> _Task directions_
Search the data for "computer". Return each matching line.

(Input Opens)

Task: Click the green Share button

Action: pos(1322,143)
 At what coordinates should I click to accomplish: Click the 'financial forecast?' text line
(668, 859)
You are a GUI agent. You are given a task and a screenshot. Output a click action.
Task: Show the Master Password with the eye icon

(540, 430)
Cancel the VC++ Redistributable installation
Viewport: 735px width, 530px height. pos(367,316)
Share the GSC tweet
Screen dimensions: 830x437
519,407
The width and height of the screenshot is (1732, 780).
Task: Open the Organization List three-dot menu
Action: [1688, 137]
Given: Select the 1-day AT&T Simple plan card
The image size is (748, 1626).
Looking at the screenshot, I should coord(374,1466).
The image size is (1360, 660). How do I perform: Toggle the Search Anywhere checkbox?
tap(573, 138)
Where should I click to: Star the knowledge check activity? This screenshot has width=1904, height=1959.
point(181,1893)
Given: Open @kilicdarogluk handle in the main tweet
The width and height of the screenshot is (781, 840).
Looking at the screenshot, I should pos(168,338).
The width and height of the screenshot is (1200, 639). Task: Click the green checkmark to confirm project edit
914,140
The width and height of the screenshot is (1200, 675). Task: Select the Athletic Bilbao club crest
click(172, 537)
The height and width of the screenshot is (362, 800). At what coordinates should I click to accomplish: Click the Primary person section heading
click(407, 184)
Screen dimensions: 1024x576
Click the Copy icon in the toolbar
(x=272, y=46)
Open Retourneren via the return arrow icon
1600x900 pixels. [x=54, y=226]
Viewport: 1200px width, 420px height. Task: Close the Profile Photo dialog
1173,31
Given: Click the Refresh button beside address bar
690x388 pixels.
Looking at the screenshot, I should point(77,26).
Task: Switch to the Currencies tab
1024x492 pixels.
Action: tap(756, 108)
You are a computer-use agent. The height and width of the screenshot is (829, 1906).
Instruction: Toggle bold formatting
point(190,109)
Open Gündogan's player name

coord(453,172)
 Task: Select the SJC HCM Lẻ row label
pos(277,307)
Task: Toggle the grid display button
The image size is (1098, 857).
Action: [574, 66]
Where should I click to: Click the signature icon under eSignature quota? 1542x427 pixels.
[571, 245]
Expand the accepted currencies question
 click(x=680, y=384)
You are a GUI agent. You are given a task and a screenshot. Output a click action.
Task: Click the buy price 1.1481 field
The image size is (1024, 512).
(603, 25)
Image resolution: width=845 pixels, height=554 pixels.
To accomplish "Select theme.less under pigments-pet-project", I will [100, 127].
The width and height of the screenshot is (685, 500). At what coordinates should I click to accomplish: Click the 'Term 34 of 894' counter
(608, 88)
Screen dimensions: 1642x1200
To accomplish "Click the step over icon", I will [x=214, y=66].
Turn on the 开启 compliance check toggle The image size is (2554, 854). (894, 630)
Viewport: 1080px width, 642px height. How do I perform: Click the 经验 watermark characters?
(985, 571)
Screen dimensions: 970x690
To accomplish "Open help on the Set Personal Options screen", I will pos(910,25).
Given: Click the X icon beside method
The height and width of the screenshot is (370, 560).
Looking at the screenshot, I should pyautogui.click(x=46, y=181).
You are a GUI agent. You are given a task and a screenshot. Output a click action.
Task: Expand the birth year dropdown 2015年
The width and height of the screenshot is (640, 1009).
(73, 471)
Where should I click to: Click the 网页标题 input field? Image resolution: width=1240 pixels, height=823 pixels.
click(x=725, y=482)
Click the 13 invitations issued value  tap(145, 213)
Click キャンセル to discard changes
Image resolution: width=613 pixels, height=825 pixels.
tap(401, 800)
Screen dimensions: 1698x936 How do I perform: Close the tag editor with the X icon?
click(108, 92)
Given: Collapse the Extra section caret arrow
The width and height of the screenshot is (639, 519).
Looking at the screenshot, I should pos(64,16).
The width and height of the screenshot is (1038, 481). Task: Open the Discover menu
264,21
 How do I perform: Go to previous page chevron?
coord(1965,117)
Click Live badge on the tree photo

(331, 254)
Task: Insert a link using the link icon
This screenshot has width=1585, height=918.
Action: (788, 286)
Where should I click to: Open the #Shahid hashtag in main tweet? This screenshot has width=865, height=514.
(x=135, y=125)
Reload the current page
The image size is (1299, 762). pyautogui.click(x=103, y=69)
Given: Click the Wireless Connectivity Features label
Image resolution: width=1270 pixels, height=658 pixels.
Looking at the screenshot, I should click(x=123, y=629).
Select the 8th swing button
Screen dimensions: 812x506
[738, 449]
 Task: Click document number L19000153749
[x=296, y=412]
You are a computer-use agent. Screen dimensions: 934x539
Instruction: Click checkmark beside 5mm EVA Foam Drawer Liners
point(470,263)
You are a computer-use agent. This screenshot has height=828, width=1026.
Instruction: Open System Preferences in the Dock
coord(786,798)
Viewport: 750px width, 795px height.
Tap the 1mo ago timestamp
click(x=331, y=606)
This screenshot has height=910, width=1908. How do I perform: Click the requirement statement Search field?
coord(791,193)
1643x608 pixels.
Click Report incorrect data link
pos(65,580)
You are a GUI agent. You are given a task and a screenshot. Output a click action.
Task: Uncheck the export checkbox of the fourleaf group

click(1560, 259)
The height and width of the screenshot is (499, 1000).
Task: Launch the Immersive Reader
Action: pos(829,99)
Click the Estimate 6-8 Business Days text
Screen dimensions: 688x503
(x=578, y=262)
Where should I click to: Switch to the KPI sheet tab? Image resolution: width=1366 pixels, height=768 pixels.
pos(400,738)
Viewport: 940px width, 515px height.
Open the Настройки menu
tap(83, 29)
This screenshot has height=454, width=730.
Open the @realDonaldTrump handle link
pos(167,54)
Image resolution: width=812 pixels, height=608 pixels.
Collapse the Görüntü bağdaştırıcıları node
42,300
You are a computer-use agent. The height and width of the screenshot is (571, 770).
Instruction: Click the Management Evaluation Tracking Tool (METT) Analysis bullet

(Input Closes)

> _Answer to the exercise_
You are a computer-use agent. The height and width of the screenshot is (829, 1906).
You are a computer-use agent. Screen dimensions: 934x539
You are a computer-use agent. This screenshot has height=828, width=1026.
You are a computer-use agent. The height and width of the screenshot is (571, 770).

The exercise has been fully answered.